Allowing the VR pane to be a separate window solves all these problems.

*Trilium's strengths*

Trilium emphasizes graphics throughout.

I particularly like the demo of Mermaid Diagrams <https://mermaid.js.org/>. 
Mermaid is a Javascript project. Several vs-code plugins support such 
diagrams, so LeoInteg and LeoJS already have access to Mermaid Diagrams! 
The Python world has python-mermaid 
<https://pypi.org/project/python-mermaid/>, so Leo's VR plugins could 
support Mermaid too.

*Trilium's weaknesses*

Trilium undervalues the power of text:

- There is no minibuffer and no way to execute commands by name. There are 
no menus! Instead, small icons must suffice. 
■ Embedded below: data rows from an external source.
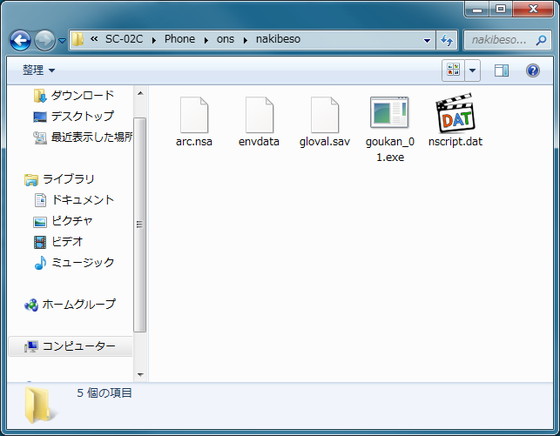Click the navigation pane scroll down arrow
The width and height of the screenshot is (560, 436).
coord(140,375)
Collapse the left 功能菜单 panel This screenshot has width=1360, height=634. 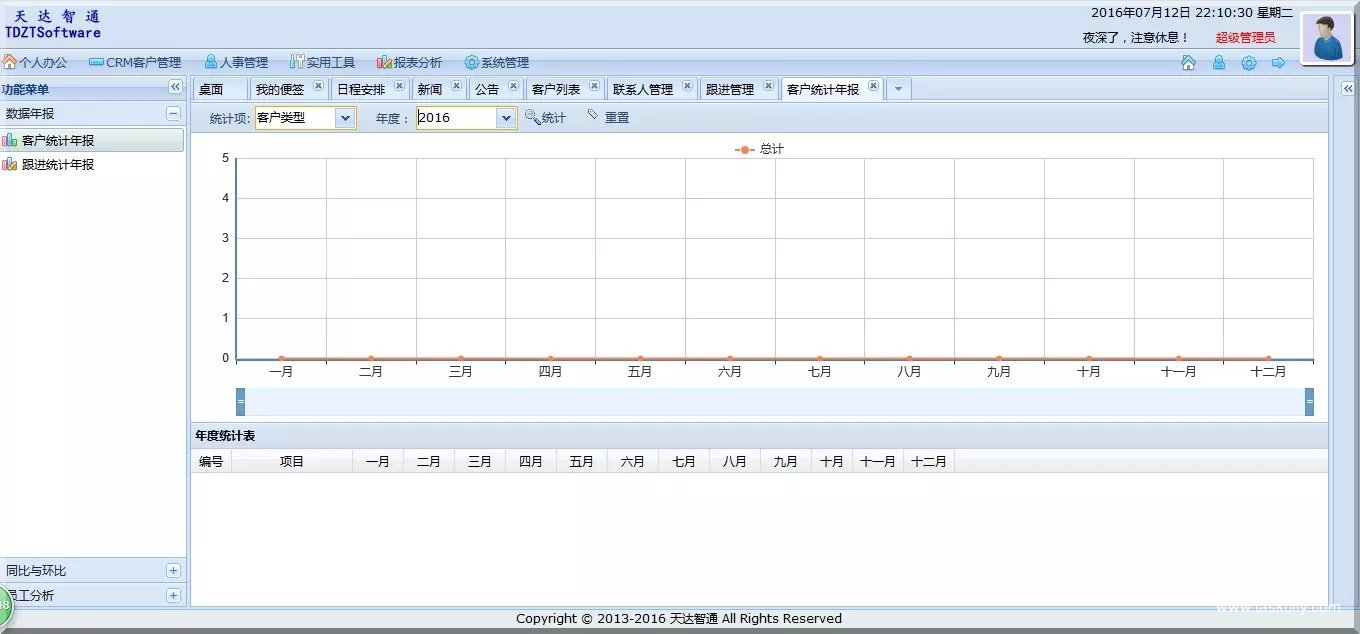174,88
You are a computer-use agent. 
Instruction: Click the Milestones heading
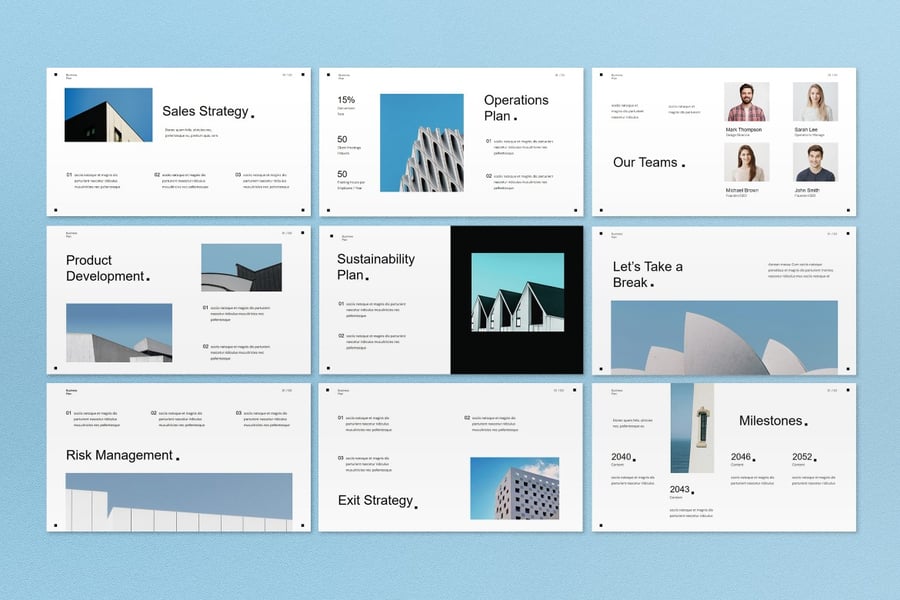pos(770,421)
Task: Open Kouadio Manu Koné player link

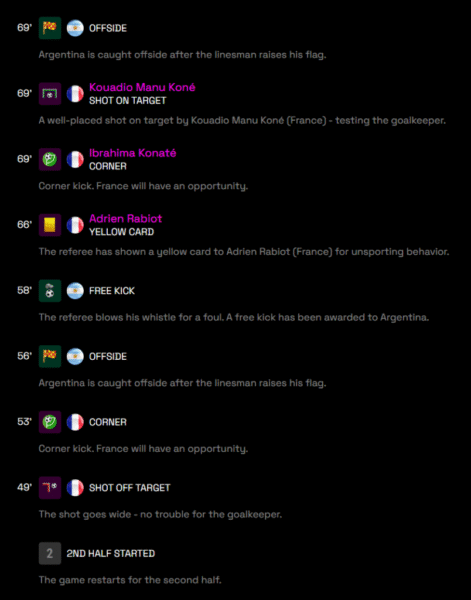Action: (x=142, y=87)
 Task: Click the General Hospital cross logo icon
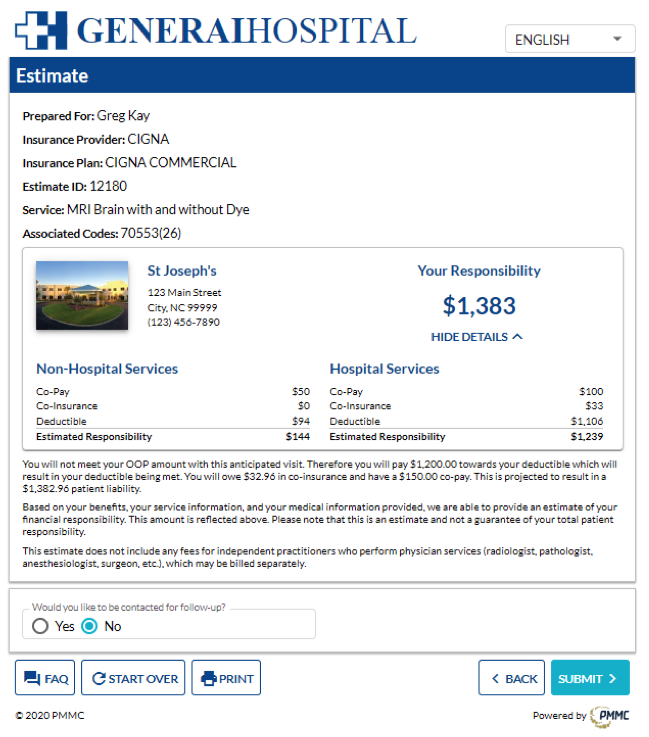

- Organizer nodes contain "preview cards" (my term) that show rendering 
descendant nodes. There is no obvious way to create text summaries of a 
sub-tree.

- Trilium can not create external files. Unless I am mistaken, one can only 
export nodes.

*Ideas worth emulating*

Trilium nodes often show the "attached" css and Javascript. These views 
seem like the inverse of Leo's @button scripts. Some possibilities for Leo:

-- A new *p.css* property. This property would contain css that modified 
the view of p.b or the VR pane. Setting this property might require a new 
UI element.

-- A new *p.ui_script* property. This property might contain the rendering 
script in effect for the node. For security reasons, this property *must 
not* be settable.

As discussed in a previous post, the VR plugins could render *@rst-tree* nodes 
using all the node's descendants. And Leo's rst3 command might support 
@graphics and other VR-related nodes.

*A plugin-base VR architecture*

Leo's existing VR and VR3 plugins are monolithic. Both plugins would 
benefit from a more modular organization.

*Summary*

*Changing the rendering of Leo's body pane is a dubious idea.* Instead:

- As an option, the VR pane could become a floating window.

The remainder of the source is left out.